Especially, Maloney said, the debate over abortion rights that intensified this month, with a new GOP-enacted law that essentially halts most abortions in Texas.
“If you’re Young Kim or you’re Michelle Steel out in those California districts, where last night you watched your Republican message go down in flames, you’re now going to get to go on the record and we’re going to know whether you’ll stand with this bounty hunter law in Texas that attacks women or whether you’re going to do the right thing,” he said.
Democrat Harley Rouda, who is attempting to retake the seat he lost to Steel in 2020, was among Democratic House candidates already taking those messages to the campaign trail.
“Californians spoke with a united voice tonight, rejecting Larry Elder and Michelle Steel‘s harmful and extremist agenda,” Rouda said in a statement Tuesday night.
“Despite Elder’s far-right views, including eliminating the minimum wage, eliminating a woman’s right to make her own health care decisions over her own body, claiming women ‘know less than men,’ eliminating the Affordable Care Act, and slashing Social Security and education, Michelle Steel stood by and defended him, calling him a ‘friend’ and a ‘good guy,’” Rouda said.

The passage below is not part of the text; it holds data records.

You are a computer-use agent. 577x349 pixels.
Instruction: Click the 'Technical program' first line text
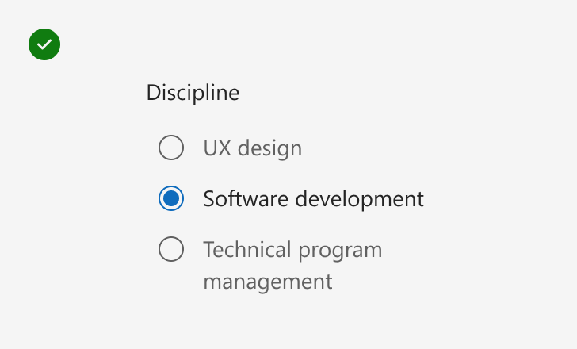click(292, 251)
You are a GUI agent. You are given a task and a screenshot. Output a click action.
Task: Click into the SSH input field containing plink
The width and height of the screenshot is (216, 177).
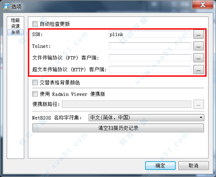click(x=150, y=34)
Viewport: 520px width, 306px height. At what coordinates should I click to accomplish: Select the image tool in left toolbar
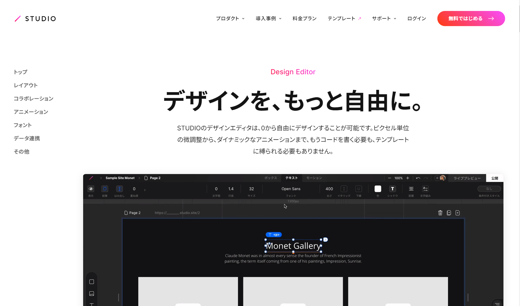(x=92, y=294)
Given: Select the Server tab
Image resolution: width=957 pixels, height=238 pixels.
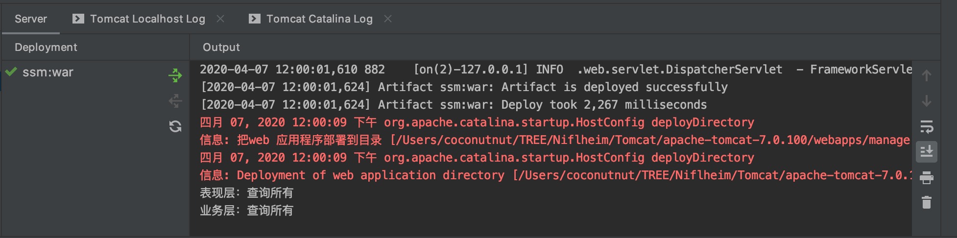Looking at the screenshot, I should coord(31,19).
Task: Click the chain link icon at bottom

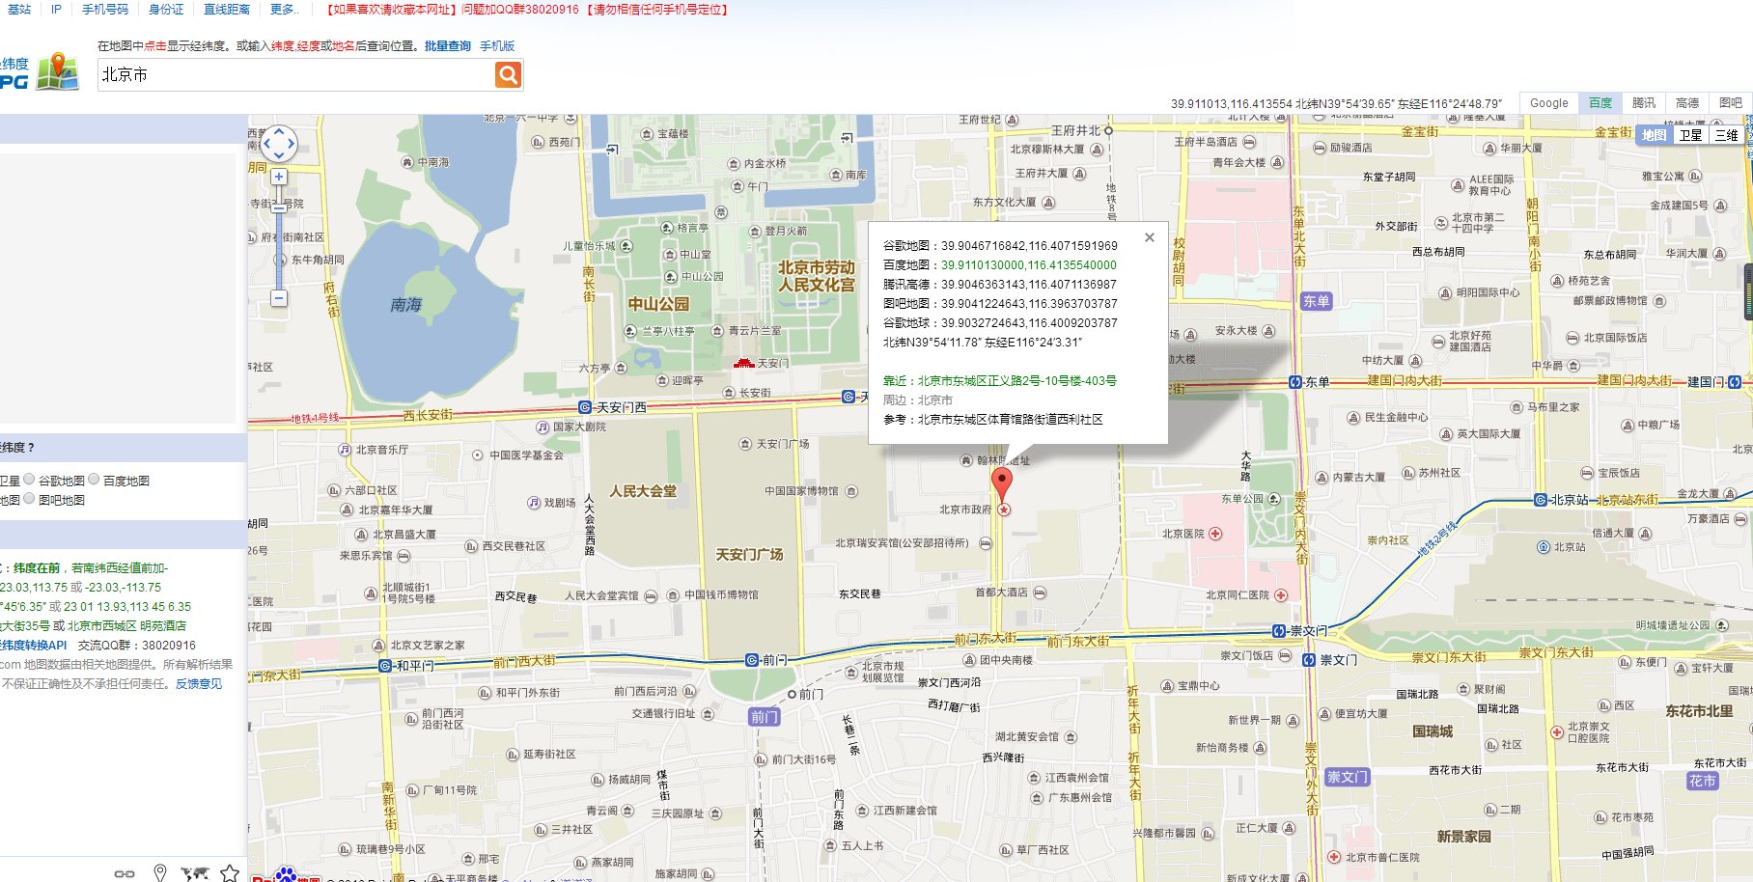Action: click(125, 873)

Steel had been supportive of Elder’s campaign and, with her husband, contributed an essay attesting to their 30-year friendship on his campaign website.
A spokeswoman for Democrat Jay Chen, who is running in the 39th District, pointed to incumbent Young Kim’s recent social media posts calling for voters to reject Newsom as evidence that she is out of step with the district.
“It seems like she’s really trying to align very tightly with the recall movement, which is a little surprising, given that the recall movement could be described as anti-science, anti-women’s rights, anti-vaccine,” Chen campaign manager Lindsay Barnes said.
She added that Chen did not see his fortunes as tied to Newsom’s.
Kim’s campaign did not return a request for comment in advance of the election Tuesday. And Republican strategists were skeptical that attempts to tie GOP candidates to Elder would stick.
“This guilt by association thing? They tried it once before it didn’t work,” said one Republican strategist, who spoke on the condition of anonymity. “It’s a heavy lift for them.”
Kate Ackley contributed to this story.